___ Text segment
Of cause it is a living animal, can get sick and the American Foulbroud is becoming more over the last years. So some older beekeeper fear that this is the consequence of a higher “density” of colonies.
Some say here is a lack of food also, but in my opinion this is rubbish as long Berlin beekeeper get the twice amount of honey in comparison with the rural beekeeper around Berlin in Brandenburg.
There is a hype with the bees, precisely the honey bees, and the next hype will be the solitary bees (or the birds). Some avant-garde wannabe hipster ecologist grumping about honey bees and postulate to save the solitary bees as competiter for (the same) food sources.
En l’absence de nourriture suffisante, certains apiculteurs sont obligés de les nourrir avec du sirop de glucose pour qu’elles survivent à l’hiver.
I don’t think that Benedikt said that in this way, this is a normal beekeeper task, done for 100 years, since we have sugar beet roots in Europe. And this year it was a hard year in the most regions of Germany. My dad in Bavaria has to feed more sugar sirup than he extracted honey this year, a reason of the cold spring and very dry summer. So it is not a Berlin problem! ;-) And there are other reports with the same conclusion (“das schlechteste Honigjahr seit 36 Jahren!”).
Nice feedback @clemens. I do agree that this year was tough and that communication always searches for some impact news to general public.
Very interesting to see that in the city you produce more honey than out of it!
______
> **Task set**
**a.** Which places are named in the beekeeping discussion?
**b.** Can you repeat the beekeeping discussion word for word, starting with "I don’t think" and going on through "than out of it!"?
You won't need the records for anything here.
___ Extracted information
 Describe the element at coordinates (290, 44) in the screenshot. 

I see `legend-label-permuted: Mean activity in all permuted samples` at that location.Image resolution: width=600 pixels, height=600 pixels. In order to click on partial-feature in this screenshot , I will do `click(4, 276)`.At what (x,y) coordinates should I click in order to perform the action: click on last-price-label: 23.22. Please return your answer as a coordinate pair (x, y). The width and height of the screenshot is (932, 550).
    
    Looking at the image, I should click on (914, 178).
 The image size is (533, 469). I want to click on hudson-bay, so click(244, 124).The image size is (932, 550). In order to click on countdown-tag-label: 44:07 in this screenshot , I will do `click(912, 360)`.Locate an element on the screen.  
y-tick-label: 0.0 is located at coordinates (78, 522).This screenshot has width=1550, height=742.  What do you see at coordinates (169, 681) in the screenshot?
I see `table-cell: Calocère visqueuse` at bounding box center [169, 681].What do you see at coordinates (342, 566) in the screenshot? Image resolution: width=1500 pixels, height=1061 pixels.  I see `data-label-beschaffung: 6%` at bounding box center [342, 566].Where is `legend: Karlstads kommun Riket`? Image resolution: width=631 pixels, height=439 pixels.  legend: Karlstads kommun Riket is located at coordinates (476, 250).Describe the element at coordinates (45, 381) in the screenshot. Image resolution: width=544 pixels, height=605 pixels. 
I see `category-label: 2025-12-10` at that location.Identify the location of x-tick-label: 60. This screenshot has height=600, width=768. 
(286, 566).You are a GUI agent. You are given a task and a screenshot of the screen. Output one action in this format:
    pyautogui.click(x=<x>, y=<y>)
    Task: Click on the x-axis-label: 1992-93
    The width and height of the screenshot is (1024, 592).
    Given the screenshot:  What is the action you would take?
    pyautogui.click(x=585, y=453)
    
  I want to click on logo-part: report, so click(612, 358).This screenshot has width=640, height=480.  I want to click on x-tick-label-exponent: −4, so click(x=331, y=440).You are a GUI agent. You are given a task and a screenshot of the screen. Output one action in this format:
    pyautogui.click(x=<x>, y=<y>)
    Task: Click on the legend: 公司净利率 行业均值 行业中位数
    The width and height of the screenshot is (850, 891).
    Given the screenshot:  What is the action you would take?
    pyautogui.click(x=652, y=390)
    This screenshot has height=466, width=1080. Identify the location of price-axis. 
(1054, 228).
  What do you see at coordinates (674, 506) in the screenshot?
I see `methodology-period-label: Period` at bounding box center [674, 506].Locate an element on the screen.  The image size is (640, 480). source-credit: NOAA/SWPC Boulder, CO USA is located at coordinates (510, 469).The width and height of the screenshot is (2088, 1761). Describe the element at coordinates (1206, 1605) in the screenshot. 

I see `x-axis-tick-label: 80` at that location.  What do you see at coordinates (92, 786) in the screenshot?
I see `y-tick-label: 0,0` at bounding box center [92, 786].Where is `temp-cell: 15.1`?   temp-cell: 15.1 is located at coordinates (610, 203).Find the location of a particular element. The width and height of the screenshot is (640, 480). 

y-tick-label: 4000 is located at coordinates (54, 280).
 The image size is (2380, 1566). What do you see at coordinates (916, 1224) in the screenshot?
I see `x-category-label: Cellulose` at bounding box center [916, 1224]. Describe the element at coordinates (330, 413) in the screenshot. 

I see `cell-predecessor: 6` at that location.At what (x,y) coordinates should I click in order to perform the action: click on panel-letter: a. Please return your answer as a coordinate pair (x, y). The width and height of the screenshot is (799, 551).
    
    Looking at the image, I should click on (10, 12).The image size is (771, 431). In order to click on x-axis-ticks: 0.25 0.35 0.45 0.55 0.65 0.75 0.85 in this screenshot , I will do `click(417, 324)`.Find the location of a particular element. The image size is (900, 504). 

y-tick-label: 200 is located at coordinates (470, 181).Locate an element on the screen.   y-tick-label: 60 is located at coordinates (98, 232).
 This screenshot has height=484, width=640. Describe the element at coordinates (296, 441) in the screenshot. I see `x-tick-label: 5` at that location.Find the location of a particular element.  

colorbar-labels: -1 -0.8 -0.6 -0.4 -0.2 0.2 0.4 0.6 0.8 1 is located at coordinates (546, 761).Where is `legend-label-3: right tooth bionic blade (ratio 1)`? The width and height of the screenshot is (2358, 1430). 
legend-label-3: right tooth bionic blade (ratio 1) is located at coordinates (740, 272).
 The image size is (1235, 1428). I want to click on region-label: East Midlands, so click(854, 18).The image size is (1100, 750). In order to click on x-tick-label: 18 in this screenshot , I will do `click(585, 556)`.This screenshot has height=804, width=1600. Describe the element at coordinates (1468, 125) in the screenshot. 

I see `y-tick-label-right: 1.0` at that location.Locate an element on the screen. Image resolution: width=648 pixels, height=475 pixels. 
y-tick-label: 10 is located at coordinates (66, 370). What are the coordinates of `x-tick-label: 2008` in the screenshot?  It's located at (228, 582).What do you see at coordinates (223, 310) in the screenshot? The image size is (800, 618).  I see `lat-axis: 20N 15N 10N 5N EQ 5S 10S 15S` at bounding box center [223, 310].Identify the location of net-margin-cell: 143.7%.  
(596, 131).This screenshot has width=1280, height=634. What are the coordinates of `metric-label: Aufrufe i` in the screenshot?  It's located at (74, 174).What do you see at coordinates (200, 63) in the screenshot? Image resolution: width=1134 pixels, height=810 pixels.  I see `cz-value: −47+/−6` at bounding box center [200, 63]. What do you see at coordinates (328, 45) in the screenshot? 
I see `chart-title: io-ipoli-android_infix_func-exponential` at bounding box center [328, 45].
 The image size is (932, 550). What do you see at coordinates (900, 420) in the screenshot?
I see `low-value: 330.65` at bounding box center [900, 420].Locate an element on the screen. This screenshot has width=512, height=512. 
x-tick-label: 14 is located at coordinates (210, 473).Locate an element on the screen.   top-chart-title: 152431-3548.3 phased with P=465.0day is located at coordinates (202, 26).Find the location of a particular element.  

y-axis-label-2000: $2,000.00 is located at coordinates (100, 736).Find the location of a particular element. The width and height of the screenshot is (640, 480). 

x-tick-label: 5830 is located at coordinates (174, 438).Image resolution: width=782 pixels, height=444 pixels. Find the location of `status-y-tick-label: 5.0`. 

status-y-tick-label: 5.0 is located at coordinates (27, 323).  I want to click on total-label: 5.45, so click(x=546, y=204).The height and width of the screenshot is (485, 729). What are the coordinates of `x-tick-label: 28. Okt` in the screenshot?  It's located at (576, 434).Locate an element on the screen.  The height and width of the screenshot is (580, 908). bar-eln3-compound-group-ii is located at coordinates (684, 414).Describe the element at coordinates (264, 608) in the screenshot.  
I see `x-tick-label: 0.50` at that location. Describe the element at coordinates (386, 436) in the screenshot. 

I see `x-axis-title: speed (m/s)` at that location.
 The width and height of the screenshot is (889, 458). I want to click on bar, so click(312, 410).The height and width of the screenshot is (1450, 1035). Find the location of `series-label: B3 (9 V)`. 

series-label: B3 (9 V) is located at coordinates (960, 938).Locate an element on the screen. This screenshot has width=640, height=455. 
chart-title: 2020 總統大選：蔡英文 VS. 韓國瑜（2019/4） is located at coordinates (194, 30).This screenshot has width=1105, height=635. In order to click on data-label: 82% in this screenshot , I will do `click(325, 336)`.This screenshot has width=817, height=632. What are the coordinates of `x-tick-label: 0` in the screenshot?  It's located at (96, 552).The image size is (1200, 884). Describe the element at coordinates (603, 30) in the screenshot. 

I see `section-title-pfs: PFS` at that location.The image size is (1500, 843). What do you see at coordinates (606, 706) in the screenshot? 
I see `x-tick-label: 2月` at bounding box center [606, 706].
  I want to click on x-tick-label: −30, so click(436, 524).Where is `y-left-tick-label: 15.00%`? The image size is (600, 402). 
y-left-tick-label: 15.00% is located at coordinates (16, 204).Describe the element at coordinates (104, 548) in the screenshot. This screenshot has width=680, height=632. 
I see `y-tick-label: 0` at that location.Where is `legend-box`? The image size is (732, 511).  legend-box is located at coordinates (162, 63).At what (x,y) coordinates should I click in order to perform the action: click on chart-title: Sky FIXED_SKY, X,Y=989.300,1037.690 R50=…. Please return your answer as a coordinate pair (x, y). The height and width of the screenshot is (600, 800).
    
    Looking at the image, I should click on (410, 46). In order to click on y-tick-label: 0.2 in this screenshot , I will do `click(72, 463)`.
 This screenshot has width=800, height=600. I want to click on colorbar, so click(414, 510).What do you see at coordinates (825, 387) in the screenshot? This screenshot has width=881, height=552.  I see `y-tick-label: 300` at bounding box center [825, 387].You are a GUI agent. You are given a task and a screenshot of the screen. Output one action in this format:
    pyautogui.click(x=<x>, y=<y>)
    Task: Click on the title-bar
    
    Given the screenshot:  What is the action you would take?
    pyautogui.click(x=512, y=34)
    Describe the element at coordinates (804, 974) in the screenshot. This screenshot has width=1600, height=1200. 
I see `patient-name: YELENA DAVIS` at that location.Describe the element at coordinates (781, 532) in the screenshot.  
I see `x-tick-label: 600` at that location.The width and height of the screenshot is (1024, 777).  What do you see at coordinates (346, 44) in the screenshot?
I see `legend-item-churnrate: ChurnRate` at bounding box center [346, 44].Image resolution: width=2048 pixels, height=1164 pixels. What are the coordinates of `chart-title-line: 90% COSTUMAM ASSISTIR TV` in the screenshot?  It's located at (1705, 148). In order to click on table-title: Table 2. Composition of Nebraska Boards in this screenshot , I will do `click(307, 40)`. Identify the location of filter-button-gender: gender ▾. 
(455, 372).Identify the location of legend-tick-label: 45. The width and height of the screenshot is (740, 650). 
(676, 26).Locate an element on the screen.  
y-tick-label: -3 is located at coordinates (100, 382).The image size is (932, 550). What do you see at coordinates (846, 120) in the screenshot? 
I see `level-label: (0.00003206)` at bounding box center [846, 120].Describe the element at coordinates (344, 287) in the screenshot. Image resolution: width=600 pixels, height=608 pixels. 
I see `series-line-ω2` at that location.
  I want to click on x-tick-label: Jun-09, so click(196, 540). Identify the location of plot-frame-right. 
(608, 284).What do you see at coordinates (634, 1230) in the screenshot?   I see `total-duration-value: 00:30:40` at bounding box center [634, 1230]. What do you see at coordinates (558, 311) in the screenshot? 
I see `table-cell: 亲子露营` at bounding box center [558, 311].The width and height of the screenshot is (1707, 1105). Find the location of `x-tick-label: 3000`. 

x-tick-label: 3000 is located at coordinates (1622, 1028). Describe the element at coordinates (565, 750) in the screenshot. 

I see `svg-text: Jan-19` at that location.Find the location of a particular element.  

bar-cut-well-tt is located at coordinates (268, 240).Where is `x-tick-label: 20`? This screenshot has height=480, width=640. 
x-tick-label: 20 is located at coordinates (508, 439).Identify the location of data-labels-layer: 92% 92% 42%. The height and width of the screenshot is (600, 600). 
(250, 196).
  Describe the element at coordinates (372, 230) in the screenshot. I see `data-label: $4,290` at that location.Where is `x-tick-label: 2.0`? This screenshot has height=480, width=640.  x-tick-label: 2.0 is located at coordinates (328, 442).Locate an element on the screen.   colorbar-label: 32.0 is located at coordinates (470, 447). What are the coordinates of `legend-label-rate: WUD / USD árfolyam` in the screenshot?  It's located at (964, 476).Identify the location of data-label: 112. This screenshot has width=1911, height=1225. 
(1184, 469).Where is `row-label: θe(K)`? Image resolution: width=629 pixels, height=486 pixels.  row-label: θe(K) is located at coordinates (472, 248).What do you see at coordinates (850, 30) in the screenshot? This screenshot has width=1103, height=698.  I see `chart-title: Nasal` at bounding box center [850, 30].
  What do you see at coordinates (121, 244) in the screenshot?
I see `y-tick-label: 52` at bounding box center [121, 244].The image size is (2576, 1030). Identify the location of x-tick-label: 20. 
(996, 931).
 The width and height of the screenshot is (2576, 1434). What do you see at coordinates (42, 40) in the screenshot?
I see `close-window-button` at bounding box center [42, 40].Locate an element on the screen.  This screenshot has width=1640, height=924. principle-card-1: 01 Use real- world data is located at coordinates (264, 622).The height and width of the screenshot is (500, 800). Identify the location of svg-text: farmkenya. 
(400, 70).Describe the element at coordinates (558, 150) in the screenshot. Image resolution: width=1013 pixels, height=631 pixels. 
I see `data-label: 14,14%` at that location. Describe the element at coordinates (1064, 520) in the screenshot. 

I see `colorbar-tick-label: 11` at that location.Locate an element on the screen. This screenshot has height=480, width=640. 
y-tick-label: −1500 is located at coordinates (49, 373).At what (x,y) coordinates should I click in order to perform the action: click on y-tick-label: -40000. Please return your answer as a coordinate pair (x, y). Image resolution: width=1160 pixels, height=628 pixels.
______
> **Results by task**
**a.** Berlin, Brandenburg, Europe, Germany, Bavaria

**b.**
I don’t think that Benedikt said that in this way, this is a normal beekeeper task, done for 100 years, since we have sugar beet roots in Europe. And this year it was a hard year in the most regions of Germany. My dad in Bavaria has to feed more sugar sirup than he extracted honey this year, a reason of the cold spring and very dry summer. So it is not a Berlin problem! ;-) And there are other reports with the same conclusion (“das schlechteste Honigjahr seit 36 Jahren!”).
Nice feedback @clemens. I do agree that this year was tough and that communication always searches for some impact news to general public.
Very interesting to see that in the city you produce more honey than out of it!